Eventually, Moustafa says he was smuggled through rebel-held areas of Damascus and then out of Syria, hidden in a truck carrying flour, into Jordan. Along with him were the hard drives containing images, photos of documents showing command responsibility, and evidence of disappearances.

Moustafa said Caesar’s family then reported to the regime authorities a week later that he had been kidnapped and killed by terrorists and requested permission to attend a funeral in southern Syria, which provided a cover for their escape. Caesar then undertook a gruelling journey through multiple countries in the region before finally reaching Europe where he was granted asylum.

Since escaping Syria a decade ago, Caesar has toured the world anonymously – his face and voice concealed – testifying before governments and parliaments. He repeatedly warned that the 150,000 people believed to still be imprisoned in Syria could meet the same fate as the people in his photographs. This warning is proving chillingly accurate, as families of the country’s missing have flocked to prisons, morgues, and hospitals that have opened for the first time since Assad’s dramatic ouster last week.

His photographs led to the landmark Caesar Act in the US in 2019, which imposed sanctions on regime officials and those supporting Assad’s military efforts during the Syrian civil war, including foreign businesses. The act also granted authority to the US secretary of state to support entities collecting evidence and pursuing prosecutions against individuals who committed war crimes in Syria.

A visitor looks at photographs from the exhibition, ‘Caesar’s Photos: Inside Syria’s Secret Prisons’, held in Washington DC in 2015 (Getty)

Speaking from the hospital, Moustafa described how detainees’ bodies were ferried there on trucks, within sight of the presidential palace located just a kilometre away on a nearby hill, with numbers written on their foreheads.

“We spoke to physicians who explained that after Caesar photographed the bodies in this area, they were loaded onto trucks and taken away. For a long time, we didn’t know where they went until we discovered the mass graves when we met the gravediggers,” he added.

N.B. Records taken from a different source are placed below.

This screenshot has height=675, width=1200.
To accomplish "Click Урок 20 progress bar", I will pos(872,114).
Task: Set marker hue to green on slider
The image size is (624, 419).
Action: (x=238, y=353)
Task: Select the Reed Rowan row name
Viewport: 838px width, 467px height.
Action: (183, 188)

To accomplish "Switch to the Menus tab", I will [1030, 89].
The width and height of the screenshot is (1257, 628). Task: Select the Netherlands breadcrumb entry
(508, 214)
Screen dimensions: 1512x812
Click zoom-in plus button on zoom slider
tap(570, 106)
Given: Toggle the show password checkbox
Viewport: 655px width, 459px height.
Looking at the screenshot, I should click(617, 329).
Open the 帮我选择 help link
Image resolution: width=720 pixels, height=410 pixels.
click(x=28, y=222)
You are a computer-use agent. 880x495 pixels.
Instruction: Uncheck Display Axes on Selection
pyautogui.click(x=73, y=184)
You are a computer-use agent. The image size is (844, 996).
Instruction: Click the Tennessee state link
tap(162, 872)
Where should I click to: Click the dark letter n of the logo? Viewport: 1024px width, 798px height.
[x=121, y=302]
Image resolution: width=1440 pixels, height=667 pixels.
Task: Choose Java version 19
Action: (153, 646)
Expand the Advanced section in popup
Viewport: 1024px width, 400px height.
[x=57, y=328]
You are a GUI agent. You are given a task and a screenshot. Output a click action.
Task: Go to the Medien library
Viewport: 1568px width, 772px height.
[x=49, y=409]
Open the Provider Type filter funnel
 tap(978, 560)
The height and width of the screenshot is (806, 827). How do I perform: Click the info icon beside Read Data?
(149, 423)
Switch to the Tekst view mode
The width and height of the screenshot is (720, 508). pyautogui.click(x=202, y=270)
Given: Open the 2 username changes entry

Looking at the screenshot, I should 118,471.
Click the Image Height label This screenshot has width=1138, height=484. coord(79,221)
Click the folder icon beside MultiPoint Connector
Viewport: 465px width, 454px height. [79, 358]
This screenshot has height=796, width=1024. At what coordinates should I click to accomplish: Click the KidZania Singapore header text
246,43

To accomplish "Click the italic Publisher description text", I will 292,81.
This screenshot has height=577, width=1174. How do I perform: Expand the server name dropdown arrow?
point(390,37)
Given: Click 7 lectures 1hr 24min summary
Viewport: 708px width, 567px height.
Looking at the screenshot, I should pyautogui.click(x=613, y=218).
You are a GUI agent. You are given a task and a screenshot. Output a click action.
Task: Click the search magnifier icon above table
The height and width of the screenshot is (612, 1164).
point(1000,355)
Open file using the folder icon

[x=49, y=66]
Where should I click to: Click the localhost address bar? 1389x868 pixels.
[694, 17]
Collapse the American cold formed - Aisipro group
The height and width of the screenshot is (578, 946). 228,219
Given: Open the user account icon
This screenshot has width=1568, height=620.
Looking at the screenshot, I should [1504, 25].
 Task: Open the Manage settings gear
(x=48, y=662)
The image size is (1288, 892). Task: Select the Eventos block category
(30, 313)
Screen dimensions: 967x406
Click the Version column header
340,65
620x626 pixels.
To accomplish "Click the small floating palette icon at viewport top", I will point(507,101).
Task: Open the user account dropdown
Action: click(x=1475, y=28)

Caesar, who still has not revealed his true identity, has offered to return to Syria to help the incoming authorities collect evidence. “I’ve spent my life serving the Syrian people,” he told The Independent. “Even after I finished the photos, I travelled the world, going to the United States Congress and showing what was happening. Back then, today, and in the future, I will continue to serve Syria.

“If the new government of Syria calls on me to come and help with accountability, I would be the first one here. Absolutely. I will intervene.”

He also stressed that the world must work to find and prosecute those responsible.

“The whole world should remember that the Syrian people suffered the worst crimes of the 21st century. What we are seeing now, as they investigate the liberated intelligence branches and prisons, is the worst kind of torture.

“It is very important that Assad’s regime and the thugs who committed these horrible genocidal crimes are held accountable. For far too long, there was no justice.”